*EXERCISE INPUT*.
— START —
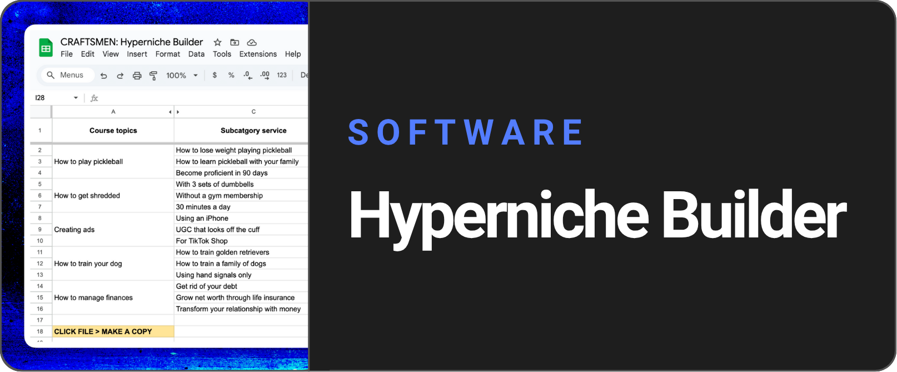897x372 pixels.
Task: Check the cloud document status icon
Action: pyautogui.click(x=252, y=42)
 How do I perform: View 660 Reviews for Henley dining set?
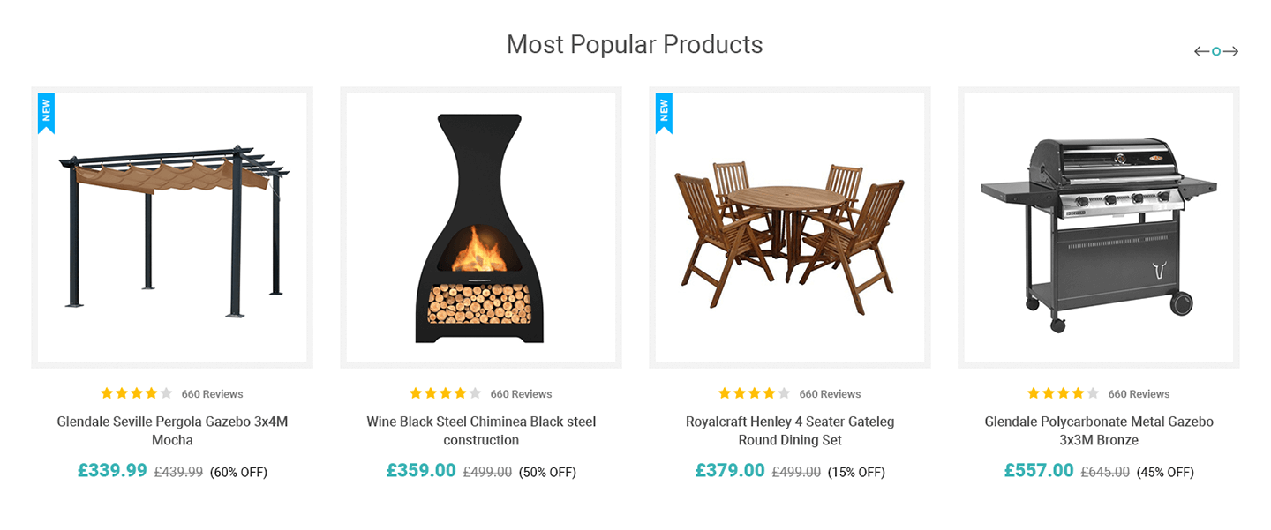pos(830,394)
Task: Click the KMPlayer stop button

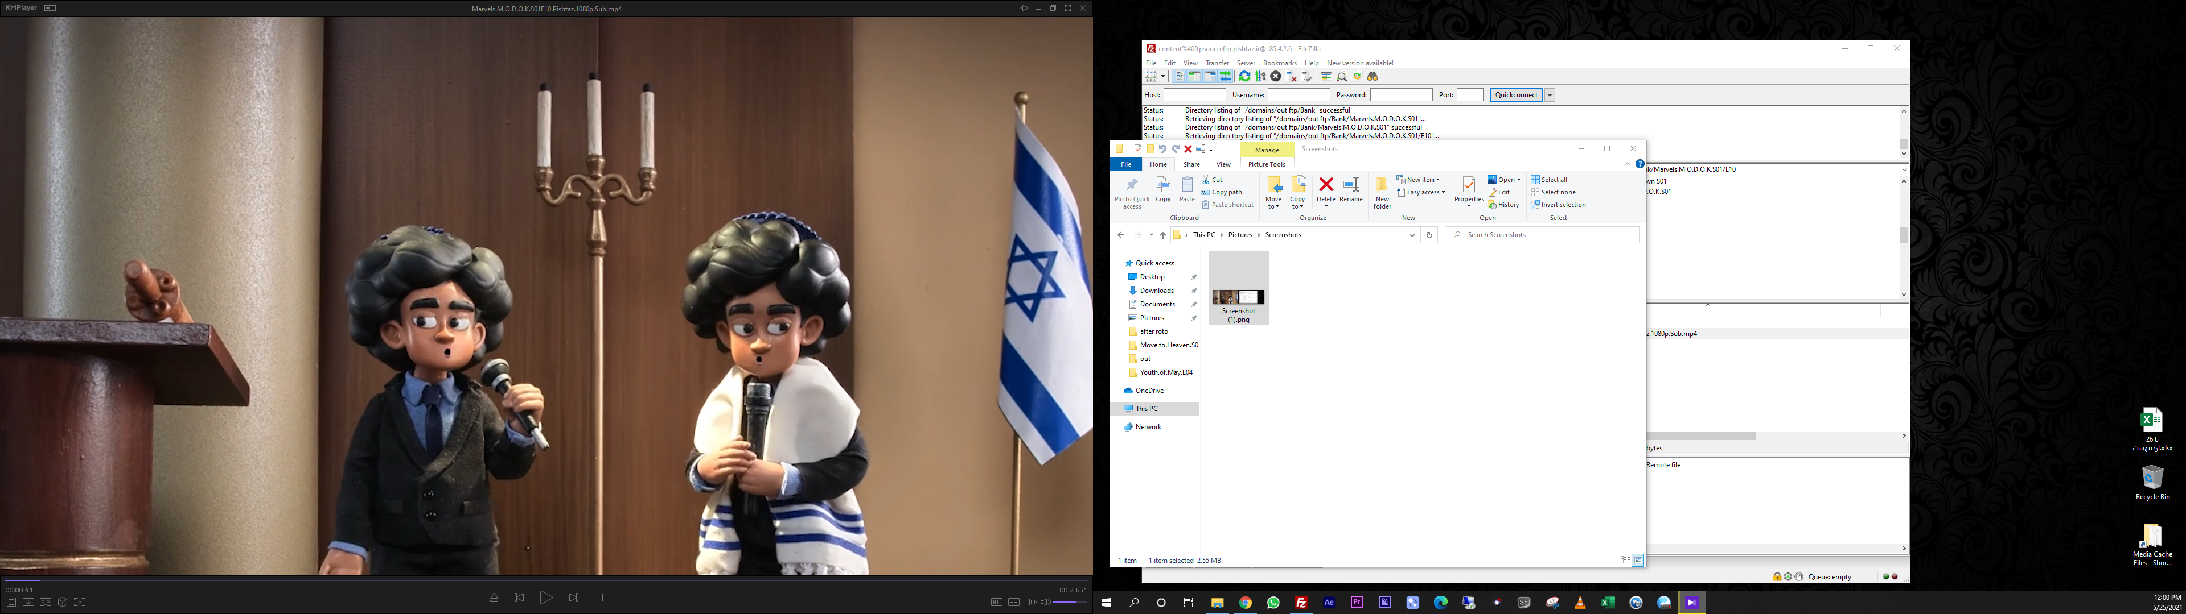Action: tap(598, 598)
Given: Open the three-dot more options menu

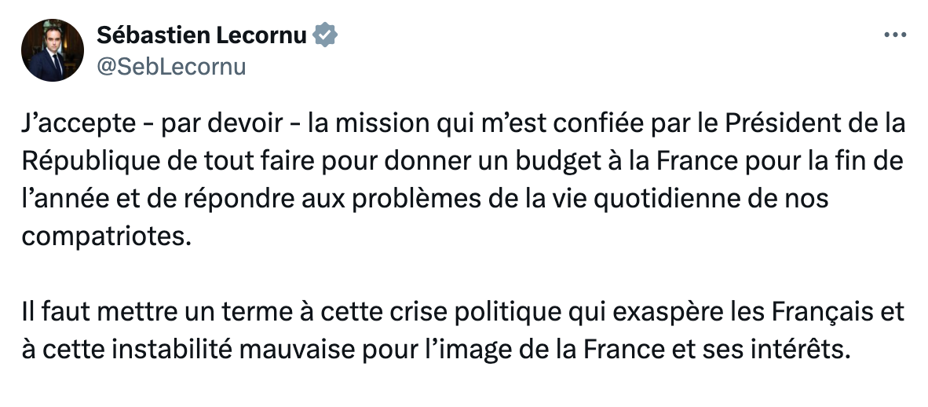Looking at the screenshot, I should pos(896,35).
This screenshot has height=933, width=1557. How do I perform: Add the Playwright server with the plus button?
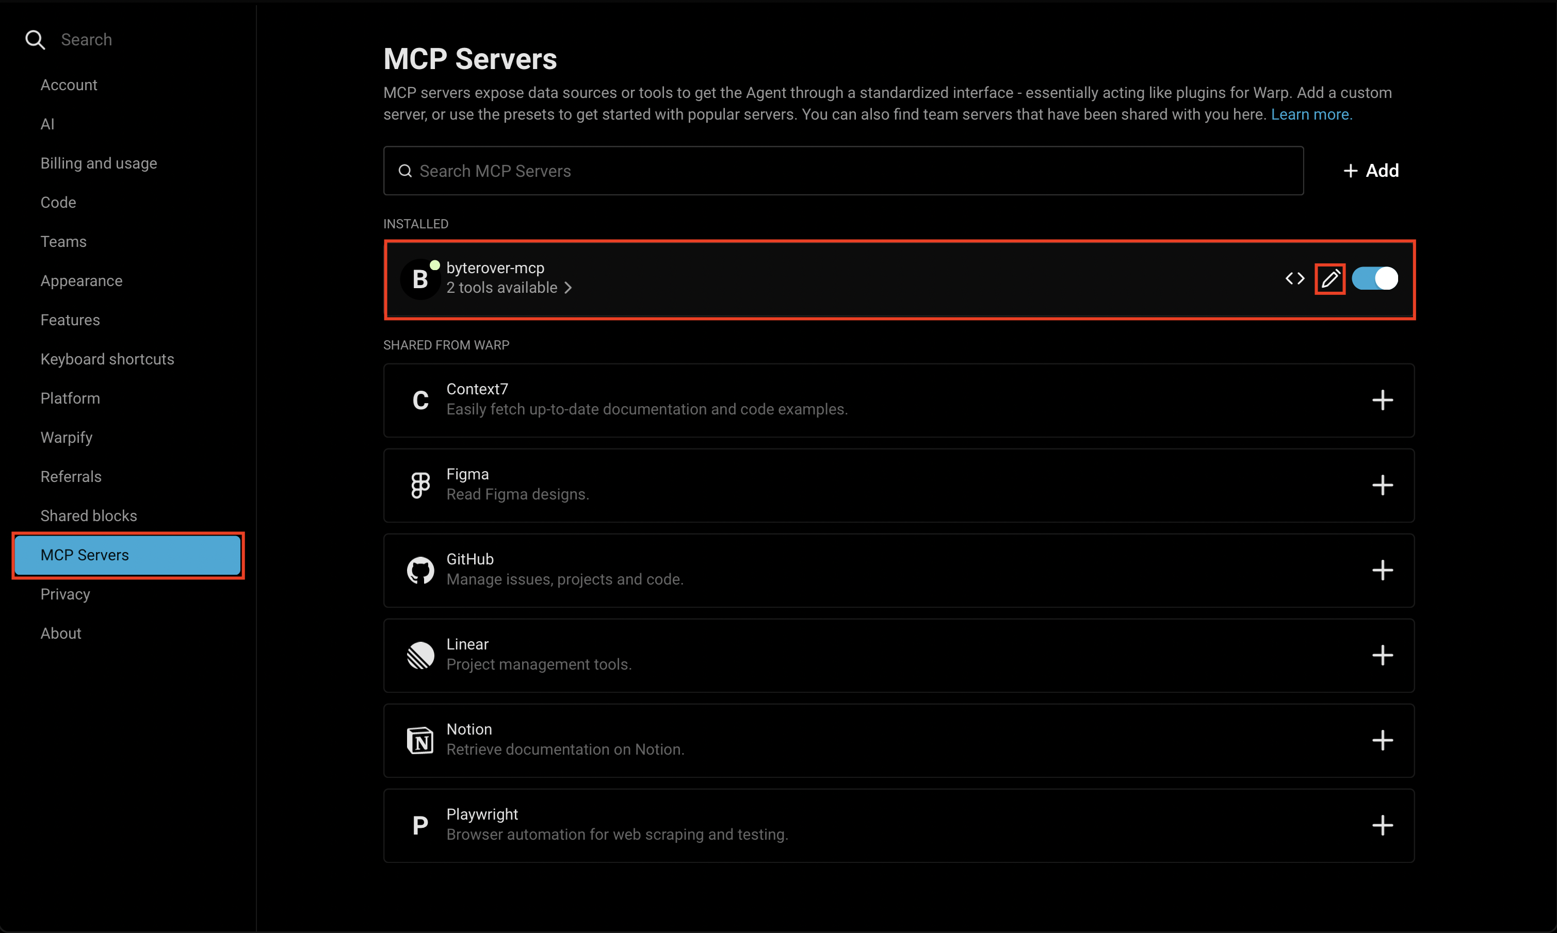click(1383, 824)
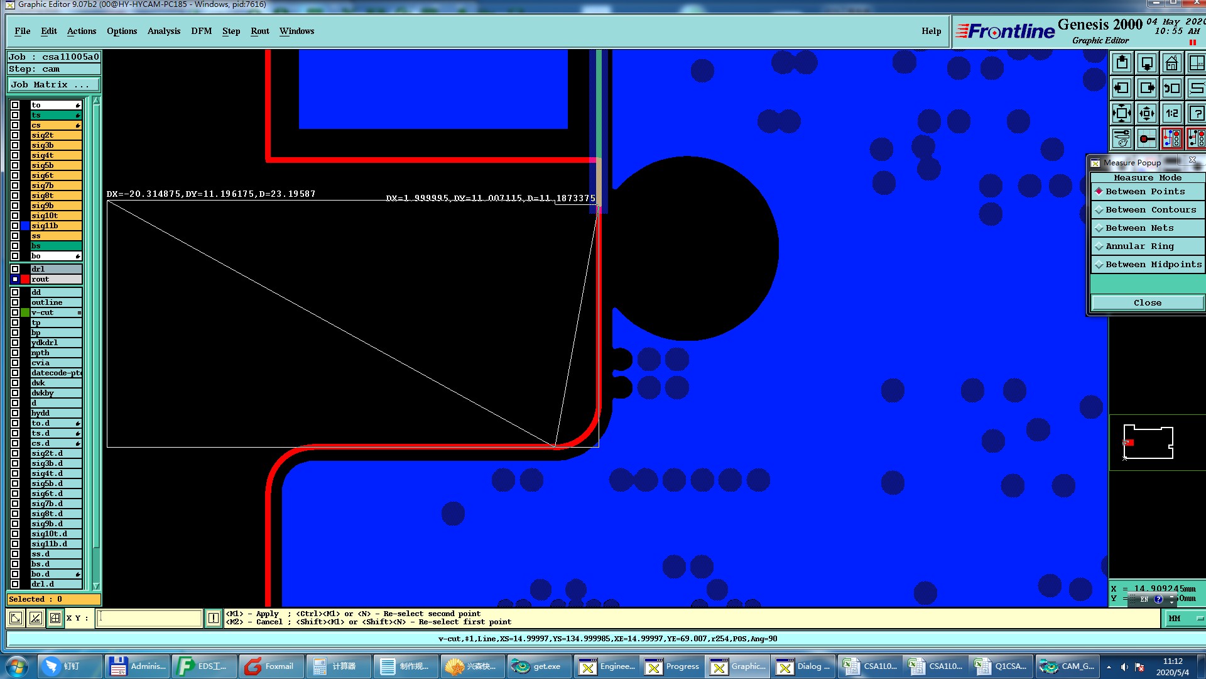
Task: Click the angle coordinate mode icon
Action: coord(36,618)
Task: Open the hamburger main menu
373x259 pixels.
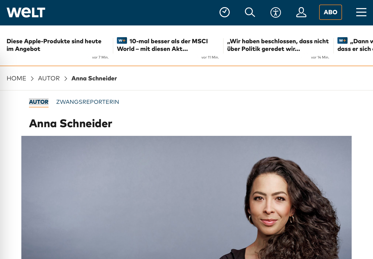Action: 361,12
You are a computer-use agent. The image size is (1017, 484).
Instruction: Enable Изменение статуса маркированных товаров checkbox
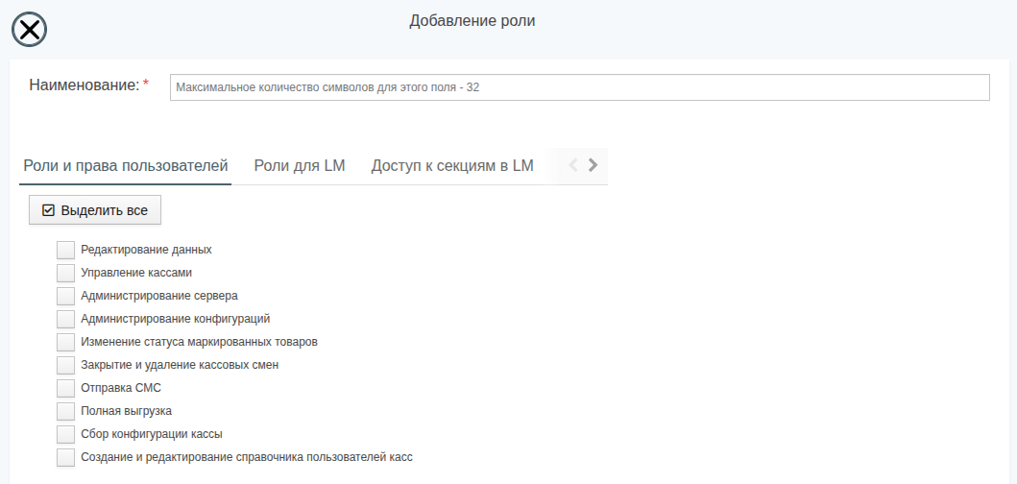[65, 342]
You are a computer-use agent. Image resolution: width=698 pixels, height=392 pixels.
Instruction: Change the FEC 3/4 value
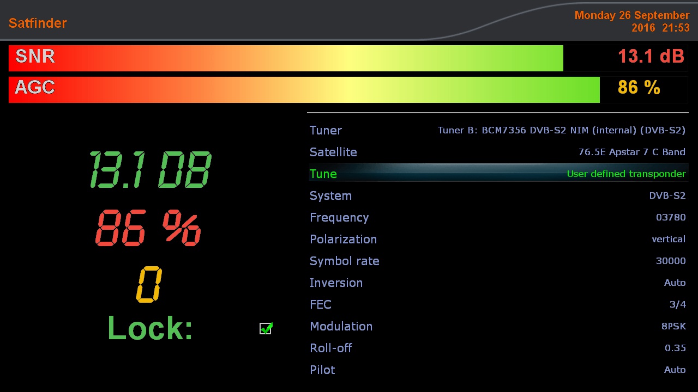click(497, 304)
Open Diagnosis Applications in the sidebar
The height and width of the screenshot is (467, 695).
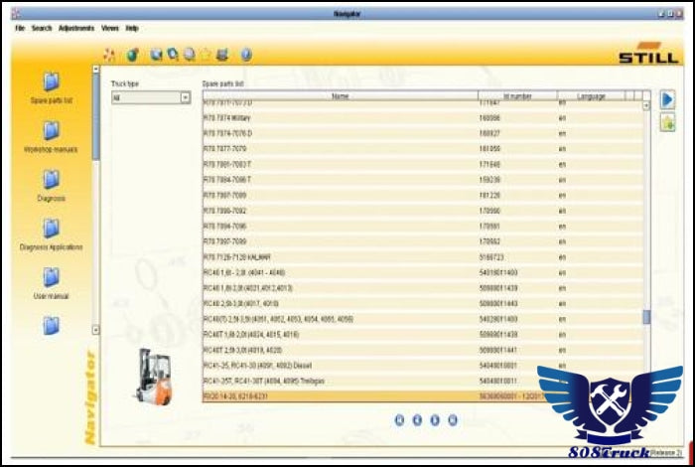click(x=51, y=229)
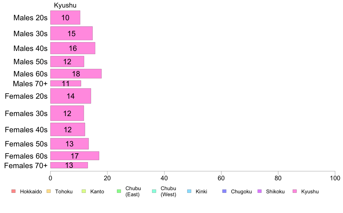This screenshot has height=213, width=343.
Task: Click the Shikoku purple legend swatch
Action: coord(260,191)
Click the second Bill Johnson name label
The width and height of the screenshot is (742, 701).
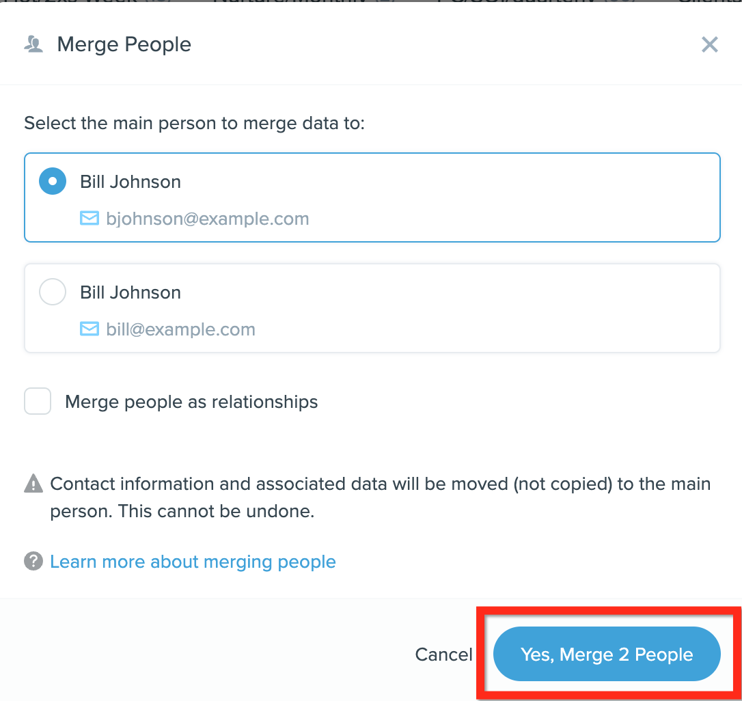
— END —
Write out the entries above again, swapping "menu" for "panel" and leaving everything else unchanged. Leave out the pictures.

*SOLUTION TO THE PROBLEM*.
897x372 pixels.
Task: Check the cloud document status icon
Action: pyautogui.click(x=252, y=42)
 How do I perform: View 660 Reviews for Henley dining set?
pos(830,394)
Task: Click the KMPlayer stop button

Action: tap(598, 598)
Given: Open the three-dot more options panel

Looking at the screenshot, I should pos(896,35).
This screenshot has height=933, width=1557. How do I perform: Add the Playwright server with the plus button?
click(1383, 824)
Task: Click the angle coordinate mode icon
Action: coord(36,618)
Task: Open the hamburger main panel
373x259 pixels.
Action: 361,12
You are a computer-use agent. The image size is (1017, 484).
Instruction: Enable Изменение статуса маркированных товаров checkbox
[65, 342]
You are a computer-use agent. Image resolution: width=698 pixels, height=392 pixels.
Instruction: Change the FEC 3/4 value
click(497, 304)
Open Diagnosis Applications in the sidebar
The height and width of the screenshot is (467, 695).
click(x=51, y=229)
This screenshot has height=213, width=343.
Task: Click the Shikoku purple legend swatch
Action: coord(260,191)
Click the second Bill Johnson name label
The width and height of the screenshot is (742, 701).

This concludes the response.